» **EXERCISE PROMPT**
Line by line, the entries below are to be reproduced unaltered.

*** Opening INFORMATION ***

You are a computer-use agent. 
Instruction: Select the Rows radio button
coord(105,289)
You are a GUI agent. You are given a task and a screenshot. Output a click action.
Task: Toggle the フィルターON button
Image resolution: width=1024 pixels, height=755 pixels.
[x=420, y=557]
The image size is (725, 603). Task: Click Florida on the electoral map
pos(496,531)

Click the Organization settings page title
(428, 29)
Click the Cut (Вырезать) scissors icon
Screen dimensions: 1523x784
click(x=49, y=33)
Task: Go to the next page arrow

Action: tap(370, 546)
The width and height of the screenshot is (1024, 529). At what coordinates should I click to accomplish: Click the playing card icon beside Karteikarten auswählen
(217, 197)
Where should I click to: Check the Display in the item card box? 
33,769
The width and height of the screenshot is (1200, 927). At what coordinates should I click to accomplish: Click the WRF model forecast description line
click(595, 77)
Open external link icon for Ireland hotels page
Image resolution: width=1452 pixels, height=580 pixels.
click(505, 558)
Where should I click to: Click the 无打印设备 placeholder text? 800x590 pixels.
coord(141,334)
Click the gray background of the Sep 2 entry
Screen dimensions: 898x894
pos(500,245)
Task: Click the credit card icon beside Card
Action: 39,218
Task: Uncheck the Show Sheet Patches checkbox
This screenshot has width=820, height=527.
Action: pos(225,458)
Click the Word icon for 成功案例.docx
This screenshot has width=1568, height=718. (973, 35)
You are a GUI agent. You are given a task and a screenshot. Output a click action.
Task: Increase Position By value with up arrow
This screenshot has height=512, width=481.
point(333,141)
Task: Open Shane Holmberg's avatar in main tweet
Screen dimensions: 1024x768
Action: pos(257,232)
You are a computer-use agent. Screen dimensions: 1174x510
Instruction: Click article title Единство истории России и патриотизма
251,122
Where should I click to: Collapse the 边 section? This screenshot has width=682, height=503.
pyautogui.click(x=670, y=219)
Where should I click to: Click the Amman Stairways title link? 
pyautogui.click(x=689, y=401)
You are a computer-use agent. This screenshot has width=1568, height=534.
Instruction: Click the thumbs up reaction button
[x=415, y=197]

*** Closing INFORMATION ***

» **EXERCISE RESULT**
You are a computer-use agent. 
Instruction: Select the Rows radio button
coord(105,289)
You are a GUI agent. You are given a task and a screenshot. Output a click action.
Task: Toggle the フィルターON button
Image resolution: width=1024 pixels, height=755 pixels.
[x=420, y=557]
The image size is (725, 603). Task: Click Florida on the electoral map
pos(496,531)

Click the Organization settings page title
(428, 29)
Click the Cut (Вырезать) scissors icon
Screen dimensions: 1523x784
click(x=49, y=33)
Task: Go to the next page arrow

Action: tap(370, 546)
The width and height of the screenshot is (1024, 529). At what coordinates should I click to accomplish: Click the playing card icon beside Karteikarten auswählen
(217, 197)
Where should I click to: Check the Display in the item card box? 
33,769
The width and height of the screenshot is (1200, 927). At what coordinates should I click to accomplish: Click the WRF model forecast description line
click(595, 77)
Open external link icon for Ireland hotels page
Image resolution: width=1452 pixels, height=580 pixels.
click(505, 558)
Where should I click to: Click the 无打印设备 placeholder text? 800x590 pixels.
coord(141,334)
Click the gray background of the Sep 2 entry
Screen dimensions: 898x894
pos(500,245)
Task: Click the credit card icon beside Card
Action: 39,218
Task: Uncheck the Show Sheet Patches checkbox
This screenshot has width=820, height=527.
Action: pos(225,458)
Click the Word icon for 成功案例.docx
This screenshot has width=1568, height=718. (973, 35)
You are a GUI agent. You are given a task and a screenshot. Output a click action.
Task: Increase Position By value with up arrow
This screenshot has height=512, width=481.
point(333,141)
Task: Open Shane Holmberg's avatar in main tweet
Screen dimensions: 1024x768
Action: pos(257,232)
You are a computer-use agent. Screen dimensions: 1174x510
Instruction: Click article title Единство истории России и патриотизма
251,122
Where should I click to: Collapse the 边 section? This screenshot has width=682, height=503.
pyautogui.click(x=670, y=219)
Where should I click to: Click the Amman Stairways title link? 
pyautogui.click(x=689, y=401)
You are a computer-use agent. This screenshot has width=1568, height=534.
Instruction: Click the thumbs up reaction button
[x=415, y=197]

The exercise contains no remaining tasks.